O ponto de partida, diga-se, não era propriamente famoso para a administração norte-americana. Afinal, o novo inquilino da Casa Branca apresenta uma taxa de desaprovação de 48%, fruto de um primeiro mês e meio marcado por tweets raivosos, ordens executivas controversas, guerras com a justiça e com a comunicação social, conferências de imprensa provocadoras, dificuldades na aprovação dos membros do gabinete da presidência e o crescimento de um clima cada vez mais propício à fragmentação da sociedade norte-americana. De acordo com Michael Bender do “Wall Street Journal”, o jornal que, juntamente com a NBC News, realizou e apresentou, no domingo, os resultados do inquérito de apreciação dos primeiros dias do magnata no poder, de onde constam os tais 48% de desaprovação, Trump é “o primeiro presidente do pós-II Guerra Mundial a apresentar uma taxa de aprovação negativa na primeira avaliação da opinião pública”.
É precisamente com base neste atribulado passado recente que aos elogios da imprensa se somaram reflexões como a de Van Hall ou da própria Fox News que, na manhã desta quarta-feira, questionava se o “brilho” emitido e “desfrutado” por Trump “após o home run [o mais importante e valioso objetivo num jogo de basebol] no Congresso” seria para continuar.
Desta vez, Donald Trump não foi igual a si mesmo e ofereceu ao Congresso dos EUA o discurso consensual que os republicanos (principalmente eles) precisavam de ouvir – tanto que ‘interromperam’ o seu líder, vezes sem conta, com efusivos aplausos. Mesmo tendo apresentado os planos políticos da presidência de forma algo vaga, conseguiu passar uma mensagem sólida e demonstrativa das novas prioridades do Partido Republicano, em maioria nas duas câmaras da assembleia norte-americana, em matéria de criação de emprego, reestruturação militar, reforma fiscal e, acima de tudo, da revogação e substituição do Obamacare.

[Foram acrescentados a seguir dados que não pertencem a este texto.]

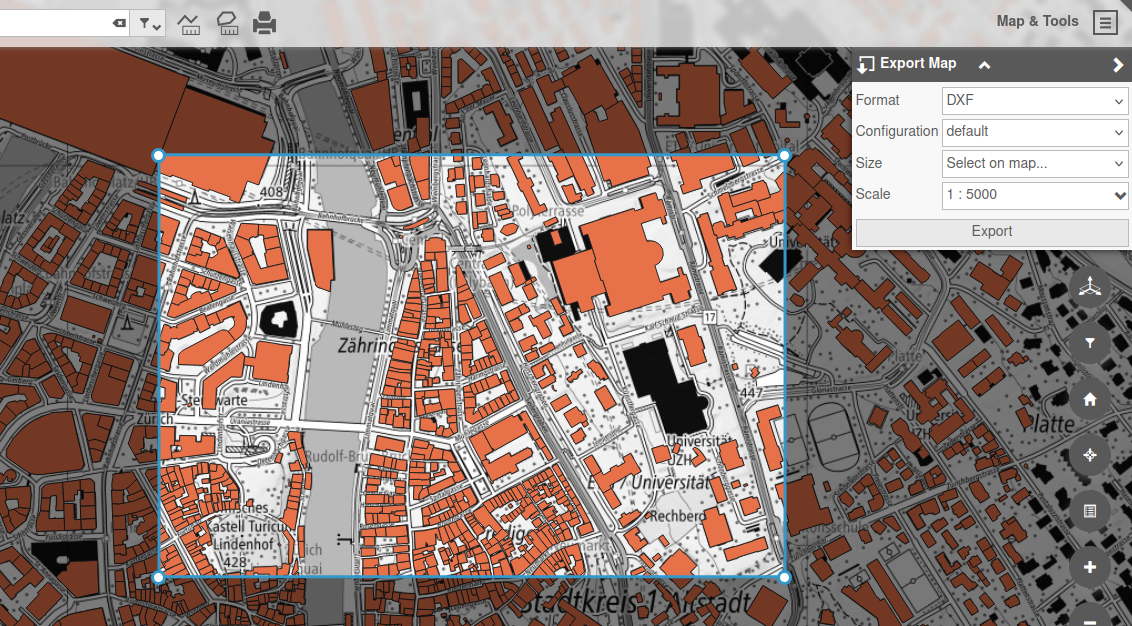Open the print tool in the toolbar
Screen dimensions: 1132x626
coord(264,23)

E se a demonstração da tal ‘postura presidencial’, que até aqui pouco se tinha visto, por parte de Trump, agradou à maioria dos republicanos – Ted Cruz, ex-adversário do presidente nas primárias do GOP, na luta pela nomeação presidencial, por exemplo, descreveu as palavras do chefe de Estado como “arrojadas” e “bastante positivas” e o speaker Paul Ryan rotulou o seu discurso como um autêntico “home run” -, no seio do Partido Democrata o sentimento, embora envolto num misto de alívio e surpresa, é o de desconfiança. Tanto porque existe a tal dúvida, levantada pela imprensa, sobre o prazo de validade do ‘novo Trump’, como devido ao próprio conteúdo do discurso, visto pela oposição como desfasado da sua forma. “O discurso do presidente interessa muito menos que os discursos de qualquer outro presidente, uma vez que está desligado da realidade”, afirmou Chuck Schumer, líder da minoria democrata no Senado, citado pela CBS News. “[Trump] não tem qualquer plano e não conseguiu chegar até nós, uma única vez. Ele fala de uma maneira e atua de outra”, acusou ainda, mostrando-se pouco convencido com a promessa presidencial de “deixar para trás as lutas triviais” e apelar à “coragem para partilhar os sonhos que preenchem os corações” dos norte-americanos.
A verdade é que os EUA estão a viver horas de aparente otimismo. E de recordes. Um dos principais índices da bolsa de Nova Iorque, o Dow Jones Industrials, superou a fasquia dos 21 mil pontos hoje de manhã e o Twitter anunciou terem sido trocados 3 milhões de tweets sobre o discurso de Trump no Congresso, um número que supera as 2,6 milhões de mensagens naquela rede social, relacionadas com as palavras de Barack Obama, por ocasião do tradicional “State of the Union address”, de 2015.
Foi precisamente no Twitter, a sua arma de arremesso favorita, que Donald Trump reagiu ao sucesso da sua palestra: “OBRIGADO!”, limitou-se a escrever o presidente, na manhã de quarta-feira mais resplandecente dos últimos tempos na Casa Branca.